PASSAGE TO READ START

Exponential View with Azeem Azhar

Episode: Showing You My AI Chief of Staff (OpenClaw Practical Guide)
Date: March 5, 2026

Episode Overview

In this solo episode, Azeem Azhar provides a practical, behind-the-scenes look at his personal AI chief of staff: a homegrown, multi-agent system built on OpenClaw and running on a Mac Mini. He walks listeners through how this assemblage of specialist agents—collectively known as "Armini Arnold" or "RMA"—now orchestrates much of his research, communications, and daily workflow. The conversation dives into how AI agents are redefining knowledge work, why individual adoption is quickly outpacing the enterprise, and what it means to live and work with a personalized AI team today.

Azeem reflects on the economic context, the evolving divide between early adopters and others, and his own changing work habits, inviting listeners to both experiment and consider the broader implications.

Key Discussion Points & Insights

1. AI’s Economic Impact: A Personal Perspective

Contrasting mainstream assessments: Goldman Sachs’s chief economist recently claimed that AI had added “basically zero” to US GDP last year. Azeem argues these measurements miss individuals like him leveraging personal-grade AI teams ([00:00], [03:00]).
- Quote:
  “They don’t look at people like me… I’m not special, I’m just early. The gap between people who’ve started and those who haven’t is widening every week.” — Azeem ([00:36])
Power of individual AI leverage:
Azeem notes that those proactively using advanced AI assistants experience a compounding benefit, rapidly outpacing even large organizations’ adoption ([05:15]).

2. The Anatomy of Armini Arnold (RMA)

What is RMA?
- RMA is an orchestrating AI agent overseeing multiple subagents, each with specific roles (research, security, code improvement, CRM, etc.).
- Runs on an Apple Mac Mini, mostly uses Claude Sonnet 4.6 but occasionally queries Opus, Haiku, OpenAI, Perplexity, or GROK models ([07:00]).
- Built and iteratively improved using only Azeem’s prompts; no direct code written by him ([01:00], [02:00]).
- Quote:
  “It was put together by six AI agents overseen by a super agent… They argued about the database schema at three in the morning.” — Azeem ([01:16])
Data and privacy:
RMA operates mainly on Azeem’s own hardware with much of the data local, some backed up to Dropbox and a cloud vector store for long-term memory ([11:00]).

PASSAGE TO READ END
DATA FOR ANALYSIS START

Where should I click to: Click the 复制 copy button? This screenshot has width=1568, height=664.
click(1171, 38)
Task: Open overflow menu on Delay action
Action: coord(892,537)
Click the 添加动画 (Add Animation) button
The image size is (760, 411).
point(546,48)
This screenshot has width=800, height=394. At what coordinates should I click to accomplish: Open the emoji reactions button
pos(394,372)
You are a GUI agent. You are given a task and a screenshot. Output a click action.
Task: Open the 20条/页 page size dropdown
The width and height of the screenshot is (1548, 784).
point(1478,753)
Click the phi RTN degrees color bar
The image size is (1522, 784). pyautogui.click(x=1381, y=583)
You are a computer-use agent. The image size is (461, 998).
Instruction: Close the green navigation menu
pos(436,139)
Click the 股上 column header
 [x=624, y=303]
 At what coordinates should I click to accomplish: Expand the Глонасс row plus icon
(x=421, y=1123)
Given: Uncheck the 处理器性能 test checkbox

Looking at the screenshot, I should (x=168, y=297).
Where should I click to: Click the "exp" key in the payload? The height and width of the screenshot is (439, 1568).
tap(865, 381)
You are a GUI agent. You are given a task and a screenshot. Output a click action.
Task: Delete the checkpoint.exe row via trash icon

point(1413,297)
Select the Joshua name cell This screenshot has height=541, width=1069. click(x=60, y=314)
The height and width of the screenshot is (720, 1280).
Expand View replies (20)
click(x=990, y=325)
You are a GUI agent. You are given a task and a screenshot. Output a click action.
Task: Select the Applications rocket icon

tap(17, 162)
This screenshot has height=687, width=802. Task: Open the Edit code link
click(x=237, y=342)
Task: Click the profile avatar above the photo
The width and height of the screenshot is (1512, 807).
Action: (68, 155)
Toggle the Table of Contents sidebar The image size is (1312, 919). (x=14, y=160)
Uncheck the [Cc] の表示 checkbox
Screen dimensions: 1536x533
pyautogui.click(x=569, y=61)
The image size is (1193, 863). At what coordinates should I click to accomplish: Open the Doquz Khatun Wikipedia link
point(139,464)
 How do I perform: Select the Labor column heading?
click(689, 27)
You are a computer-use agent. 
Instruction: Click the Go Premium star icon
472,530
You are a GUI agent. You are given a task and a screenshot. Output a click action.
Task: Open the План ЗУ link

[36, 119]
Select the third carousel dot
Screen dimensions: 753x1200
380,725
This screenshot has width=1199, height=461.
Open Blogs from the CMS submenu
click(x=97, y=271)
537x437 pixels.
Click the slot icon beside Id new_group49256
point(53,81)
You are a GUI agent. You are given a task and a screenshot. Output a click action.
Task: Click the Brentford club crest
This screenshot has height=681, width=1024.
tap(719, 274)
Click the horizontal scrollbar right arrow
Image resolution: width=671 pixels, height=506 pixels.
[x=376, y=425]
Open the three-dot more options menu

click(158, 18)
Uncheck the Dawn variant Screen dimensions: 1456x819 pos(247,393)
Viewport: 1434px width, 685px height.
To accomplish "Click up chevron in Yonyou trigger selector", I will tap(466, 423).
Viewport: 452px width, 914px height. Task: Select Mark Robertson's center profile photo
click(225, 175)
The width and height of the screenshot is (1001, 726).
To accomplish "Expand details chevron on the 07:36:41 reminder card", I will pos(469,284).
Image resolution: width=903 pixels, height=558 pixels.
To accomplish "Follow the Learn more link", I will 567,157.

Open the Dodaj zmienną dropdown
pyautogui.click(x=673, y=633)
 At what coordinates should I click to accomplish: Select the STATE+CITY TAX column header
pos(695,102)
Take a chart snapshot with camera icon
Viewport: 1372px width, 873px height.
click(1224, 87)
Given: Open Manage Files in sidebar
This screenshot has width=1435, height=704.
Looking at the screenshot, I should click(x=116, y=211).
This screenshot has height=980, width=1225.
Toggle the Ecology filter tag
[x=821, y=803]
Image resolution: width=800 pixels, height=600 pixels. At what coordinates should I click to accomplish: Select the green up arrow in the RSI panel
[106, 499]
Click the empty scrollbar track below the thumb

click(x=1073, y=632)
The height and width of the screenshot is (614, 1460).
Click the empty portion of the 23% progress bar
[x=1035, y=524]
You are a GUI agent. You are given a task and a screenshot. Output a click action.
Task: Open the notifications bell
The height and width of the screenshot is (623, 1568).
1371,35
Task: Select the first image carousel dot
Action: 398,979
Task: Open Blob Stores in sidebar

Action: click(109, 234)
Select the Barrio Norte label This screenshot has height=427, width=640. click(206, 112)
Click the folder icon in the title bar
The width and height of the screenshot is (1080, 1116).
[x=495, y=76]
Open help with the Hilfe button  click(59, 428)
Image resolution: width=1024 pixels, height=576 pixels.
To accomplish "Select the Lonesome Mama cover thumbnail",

DATA FOR ANALYSIS END

• WHAT THE EXERCISE ASKS
Copy the episode summary from "Date: March 5, 2026" down to "the broader implications.", swapping "listeners" for "audiences".

• FINISHED EXERCISE
Date: March 5, 2026

Episode Overview

In this solo episode, Azeem Azhar provides a practical, behind-the-scenes look at his personal AI chief of staff: a homegrown, multi-agent system built on OpenClaw and running on a Mac Mini. He walks audiences through how this assemblage of specialist agents—collectively known as "Armini Arnold" or "RMA"—now orchestrates much of his research, communications, and daily workflow. The conversation dives into how AI agents are redefining knowledge work, why individual adoption is quickly outpacing the enterprise, and what it means to live and work with a personalized AI team today.

Azeem reflects on the economic context, the evolving divide between early adopters and others, and his own changing work habits, inviting audiences to both experiment and consider the broader implications.